Réservée à quelques initiés il y a plusieurs années, l'urbex, une pratique consistant à se mettre en scène en explorant des lieux abandonnés, connaît un engouement croissant en Alsace. Avec les réseaux sociaux et Youtube, les communautés d’amateurs se développent.
Avez-vous déjà fait de l'urbex, contraction d’exploration urbaine ? Cette pratique ne vous dit peut-être rien et pourtant : elle fait de plus en plus d’adeptes en France, notamment en Alsace. Comme Mike Verdier, 24 ans, et Laura Lavallée, 19 ans, qui pratique ce sport d’un drôle de genre depuis un an et demi maintenant.
Ici, exit les visites touristiques traditionnelles. Avec l’urbex, on explore les lieux laissés à l’abandon, cachés, souvent interdits. En tout cas, difficiles d’accès. En Alsace, il y aurait plus de 1 000 spots différents : des anciens bunkers, des hôpitaux laissés en friche, des châteaux en ruine, des usines désaffectées, de vieux manoirs… Et même le toit de la cathédrale de Strasbourg.
La pratique reste cependant illégale. Le code pénal prévoit un an d'emprisonnement et 15 000 euros d'amende si l'on pénétre, avec ou sans effraction, dans le bien d'autrui. En pratique, les condamnations sont rares : d'un simple rappel à l'ordre à la constatation d'une infraction pour non-respect d'un arrêté municipal. Dans 99% des cas, la violation des domiciles privés n'entraine pas de poursuite pénale.Moi j’aime particulièrement la visite d’anciens crématoriums. Il y en a beaucoup dans les Vosges et le Haut-Rhin.
Mike Verdier
6,6 millions de photos sur Instagram
Autrefois marginalisée, l’exploration urbaine - pratique américaine arrivée en France à la fin des Trente Glorieuses, lorsque de nombreuses usines fermaient leurs portes - s’est aujourd’hui popularisée avec l’essor de Youtube et des réseaux sociaux. Rien que sur Instagram, le hashtag #Urbex regroupent 6,6 millions de photos et vidéos. Et ses dérivés régionaux - #UrbexGrandEst, #UrbexAlsace, #UrbexStrasbourg... - recensent plusieurs milliers de publications.

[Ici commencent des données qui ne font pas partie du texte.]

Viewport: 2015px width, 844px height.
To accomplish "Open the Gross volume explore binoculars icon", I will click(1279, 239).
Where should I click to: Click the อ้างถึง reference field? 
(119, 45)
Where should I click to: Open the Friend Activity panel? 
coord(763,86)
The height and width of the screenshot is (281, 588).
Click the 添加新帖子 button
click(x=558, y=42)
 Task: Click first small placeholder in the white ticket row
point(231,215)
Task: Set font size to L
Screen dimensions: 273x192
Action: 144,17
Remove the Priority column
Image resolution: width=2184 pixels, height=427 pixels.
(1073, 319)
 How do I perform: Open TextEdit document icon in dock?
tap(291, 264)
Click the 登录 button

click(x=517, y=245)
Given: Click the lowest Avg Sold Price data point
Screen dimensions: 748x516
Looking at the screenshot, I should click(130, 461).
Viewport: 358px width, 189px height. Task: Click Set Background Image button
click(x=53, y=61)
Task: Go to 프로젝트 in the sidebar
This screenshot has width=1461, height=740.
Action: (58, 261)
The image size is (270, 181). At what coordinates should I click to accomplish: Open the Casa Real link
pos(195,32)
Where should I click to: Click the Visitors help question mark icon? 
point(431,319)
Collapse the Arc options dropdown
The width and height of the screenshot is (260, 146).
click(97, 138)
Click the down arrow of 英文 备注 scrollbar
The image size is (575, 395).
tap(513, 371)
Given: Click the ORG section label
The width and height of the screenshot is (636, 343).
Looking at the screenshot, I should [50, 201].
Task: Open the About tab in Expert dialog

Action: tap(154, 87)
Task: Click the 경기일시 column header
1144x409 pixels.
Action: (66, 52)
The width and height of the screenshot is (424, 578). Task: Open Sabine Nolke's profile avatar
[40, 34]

L'Alsace n'échappe pas à la tendance. Les communautés d'amateurs se multiplient sur Facebook autour de cette passion. Parmi les groupes les plus influents dans la région, il y a Urbex Photo Strasbourg Alsace, 620 membres au compteur. Le petit dernier, Urbex alsace 67 et environ, créé en février 2019, regroupe déjà plus de 400 internautes. « Les groupes nous servent à échanger des conseils, trouver des idées de nouveaux spots et partager nos plus belles photos », explique Mike Verdier.
Les exploits des « urbexeurs » - comme on les appelle - font des émules et intéressent au-delà du cercle des pratiquants. Sur les pages Facebook consacrées à la pratique en Alsace, les fans se comptent par milliers. La plus importante, Urbex Alsace, créée il y a trois ans, comptabilise 4 200 j'aime. Celle de Mike et Laura, Enquêtes Urbex Alsace, a vue le jour en janvier 2018 mais culmine déjà à 1 400 like.
Preuve de l’essor grandissant de l’exploration urbaine, des expositions sont consacrées à la pratique. La dernière, « Pef ou quand l'urbex s'expose », était organisée en mars à Truchtersheim (Bas-Rhin).
Le revers du succès
Sur Youtube, un nom monte dans le domaine : Mamytwink. Origine de Metz, le youtuber au plus d’un million d’abonnés arpente les sites abandonnés du Grand Est depuis sept ans. « Il nous inspire beaucoup et contribue à populariser la pratique », raconte Laura Lavallée. Certaines de ses vidéos dépassent les 1,6 million de vues.Revers de la médaille, la démocratisation de l’urbex entraîne aussi les dérives. De nombreux youtubers n’hésitent plus à faire la course aux clics, en multipliant les titres aguicheurs, au détriment de la démarche première de l’urbex, celle de faire découvrir un lieu. « Urbex qui tourne mal dans une mine de potasse », « Un fou dans un hôpital psychiatrique abandonné », « On a frôlé la mort en urbex » peut-on lire sur Youtube. « Ça porte préjudice aux ubexeurs honnêtes, comme nous. On perd en crédibilité », abondent ensemble Mike Verdier et Laura Lavallée.